Kids aren’t patient. It’s not how they’re wired. When they want or need something, it’s always an emergency. I’ve been trying, mostly in vain, to train my children to give me at least a synopsis of what they want when they holler for me instead of just shouting – “I need you! Come here!” I’ve got to triage those requests, as they range in urgency from “There’s a spider!! Kill it!!” to “I’ve spilled an entire carton of orange juice on the floor!” to “Look at how beautiful my handwriting is!” They don’t differentiate between those scenarios. Every single request is critical in the eyes of a child.
I chose to have my children close together – 3 kids in 4.5 years – but sometimes I can’t quite remember why. I know it seemed like a good idea at the time when my husband and I were dreaming about our future family. Something about them being good friends as they grew older, I think. Ah, but will they live to be older if they keep shrieking at me while I’m trying to take a shower? These are the questions we never considered back when we were well-rested newlyweds.
Closely-spaced children mean extra needs. None of my kids can cut their own pork chops at dinner. Lunch-packing and tooth-brushing and hair-combing all require assistance to some degree, although my oldest does a fabulous job of getting shoes onto the feet of her younger sister and I give thanks regularly for such small mercies.
My kids are needy, but I know that the weight of their need is equal to the size of their love. And on those rare occasions that I manage to perfect the juggling act, the results can be profound. I’ll color with my three-year-old while the older kids shower and finish homework. I marvel at her dexterity while smiling at her abstract renditions of our family – “That’s YOU mommy!” She needs me to exclaim over her purple trees and alien self-portraits. And I need to hear her giggle and see her brow furrow in concentration as she carefully prints her name in bold, off-kilter letters.
Sometimes the girls will bathe together – filling the tub with suds and Barbie dolls – and I’ll steal a few minutes with my ever-active son. He needs me to shoot nerf arrows at his bedroom wall and to watch him demonstrate his newly-invented martial arts moves. When I tuck him in, he needs me to scratch his back and sing to him, and I need to hear the news of the day that comes pouring out of his sleepy soul as he finally slows down.
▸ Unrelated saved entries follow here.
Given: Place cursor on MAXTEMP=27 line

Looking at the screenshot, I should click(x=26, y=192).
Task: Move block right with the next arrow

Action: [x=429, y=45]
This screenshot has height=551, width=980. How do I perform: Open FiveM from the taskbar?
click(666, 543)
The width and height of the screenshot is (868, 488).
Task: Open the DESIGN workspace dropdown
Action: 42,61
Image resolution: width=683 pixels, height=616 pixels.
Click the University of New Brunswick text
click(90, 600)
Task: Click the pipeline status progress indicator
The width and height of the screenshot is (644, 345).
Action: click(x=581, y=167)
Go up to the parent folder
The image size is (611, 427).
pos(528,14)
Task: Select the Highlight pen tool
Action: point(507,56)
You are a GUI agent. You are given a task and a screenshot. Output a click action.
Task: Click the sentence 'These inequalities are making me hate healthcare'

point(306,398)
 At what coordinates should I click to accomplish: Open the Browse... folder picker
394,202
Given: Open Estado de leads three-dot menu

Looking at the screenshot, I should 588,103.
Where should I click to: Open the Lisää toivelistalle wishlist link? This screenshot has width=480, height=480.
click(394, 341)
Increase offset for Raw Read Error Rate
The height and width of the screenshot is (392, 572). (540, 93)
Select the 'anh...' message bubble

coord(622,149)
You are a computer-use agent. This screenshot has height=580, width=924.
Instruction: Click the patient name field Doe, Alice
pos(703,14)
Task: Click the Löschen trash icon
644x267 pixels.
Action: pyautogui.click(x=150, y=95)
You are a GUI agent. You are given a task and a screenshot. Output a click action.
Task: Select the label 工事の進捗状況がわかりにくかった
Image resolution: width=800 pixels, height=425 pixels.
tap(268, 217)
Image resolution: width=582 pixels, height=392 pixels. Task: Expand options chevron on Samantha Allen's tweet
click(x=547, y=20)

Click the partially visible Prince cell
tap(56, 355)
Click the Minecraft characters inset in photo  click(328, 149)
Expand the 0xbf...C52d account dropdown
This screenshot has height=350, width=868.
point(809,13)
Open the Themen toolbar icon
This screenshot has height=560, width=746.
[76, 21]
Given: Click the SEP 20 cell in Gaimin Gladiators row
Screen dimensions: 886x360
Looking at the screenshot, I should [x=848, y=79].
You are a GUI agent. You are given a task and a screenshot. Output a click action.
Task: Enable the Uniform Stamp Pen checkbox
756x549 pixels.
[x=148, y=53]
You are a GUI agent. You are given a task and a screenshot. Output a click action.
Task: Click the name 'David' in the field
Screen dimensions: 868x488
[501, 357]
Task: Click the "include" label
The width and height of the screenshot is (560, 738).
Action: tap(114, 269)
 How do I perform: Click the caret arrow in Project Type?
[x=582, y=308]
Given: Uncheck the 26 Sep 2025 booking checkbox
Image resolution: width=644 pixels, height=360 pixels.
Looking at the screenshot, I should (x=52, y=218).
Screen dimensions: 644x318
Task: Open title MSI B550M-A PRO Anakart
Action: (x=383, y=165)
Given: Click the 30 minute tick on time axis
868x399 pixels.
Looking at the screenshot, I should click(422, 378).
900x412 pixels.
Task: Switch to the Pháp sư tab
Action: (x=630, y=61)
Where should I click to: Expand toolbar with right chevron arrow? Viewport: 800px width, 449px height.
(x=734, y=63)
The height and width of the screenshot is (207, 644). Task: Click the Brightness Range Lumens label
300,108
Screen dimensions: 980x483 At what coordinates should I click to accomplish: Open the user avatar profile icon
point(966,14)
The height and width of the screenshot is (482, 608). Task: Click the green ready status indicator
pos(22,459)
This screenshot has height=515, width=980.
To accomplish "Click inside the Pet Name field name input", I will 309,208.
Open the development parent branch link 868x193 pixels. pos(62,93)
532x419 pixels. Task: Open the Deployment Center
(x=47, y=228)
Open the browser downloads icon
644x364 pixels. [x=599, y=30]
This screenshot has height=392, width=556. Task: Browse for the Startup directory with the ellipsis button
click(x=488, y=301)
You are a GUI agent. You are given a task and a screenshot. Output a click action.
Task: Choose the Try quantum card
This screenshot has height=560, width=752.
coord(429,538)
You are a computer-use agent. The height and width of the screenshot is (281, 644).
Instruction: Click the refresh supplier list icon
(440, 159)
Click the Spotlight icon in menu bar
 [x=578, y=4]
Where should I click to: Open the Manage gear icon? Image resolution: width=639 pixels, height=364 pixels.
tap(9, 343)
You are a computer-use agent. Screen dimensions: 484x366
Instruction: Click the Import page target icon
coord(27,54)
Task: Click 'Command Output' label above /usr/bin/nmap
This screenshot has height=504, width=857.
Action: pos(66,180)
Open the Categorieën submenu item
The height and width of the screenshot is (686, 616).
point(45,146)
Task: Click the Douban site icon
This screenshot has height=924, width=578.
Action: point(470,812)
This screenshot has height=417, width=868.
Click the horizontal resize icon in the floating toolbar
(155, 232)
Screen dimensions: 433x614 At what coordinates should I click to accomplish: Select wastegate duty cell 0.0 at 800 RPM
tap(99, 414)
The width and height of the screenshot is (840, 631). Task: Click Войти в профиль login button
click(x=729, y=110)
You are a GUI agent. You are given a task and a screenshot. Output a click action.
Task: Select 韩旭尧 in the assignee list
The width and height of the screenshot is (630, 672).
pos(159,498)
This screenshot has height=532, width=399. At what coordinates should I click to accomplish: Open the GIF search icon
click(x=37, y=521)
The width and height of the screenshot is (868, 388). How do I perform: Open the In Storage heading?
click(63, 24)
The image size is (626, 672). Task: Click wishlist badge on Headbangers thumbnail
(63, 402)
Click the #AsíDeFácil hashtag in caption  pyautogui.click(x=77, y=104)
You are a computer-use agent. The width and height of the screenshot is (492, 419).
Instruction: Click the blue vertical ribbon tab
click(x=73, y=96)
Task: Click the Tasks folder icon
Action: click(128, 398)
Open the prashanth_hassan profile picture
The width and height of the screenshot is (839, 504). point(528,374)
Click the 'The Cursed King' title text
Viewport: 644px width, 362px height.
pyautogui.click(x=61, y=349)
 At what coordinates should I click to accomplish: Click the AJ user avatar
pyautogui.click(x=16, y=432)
My oldest child actually needs with the greatest intensity. She craves one-on-one attention and needs me to look through every single piece of paper she brings home, to sit next to her while she finger knits, or to play a quick game of cards before bed. She needs to bask in my undiluted attention and I need a few minutes to remind myself of how fast she’s growing up.
There’s a popular song by Christian musician Matt Maher whose refrain is – “Lord, I need You, oh, I need You. Every hour I need you.” Although addressed to the almighty, the song could clearly have been written as an ode to the mothers of the world. “Mom, I need you, oh I need you. Every second I need you.” But there’s a holiness to both kinds of need, isn’t there? A beautiful vulnerability and a sacred yearning for connection.
My kids need me. Incessantly, unendingly, and with a desperation that sometimes threatens to overwhelm me. But I need them just as deeply. We’re a tangled up jumble of hearts and souls, bound together by love and glitter glue and knotted shoe laces. We’re a family.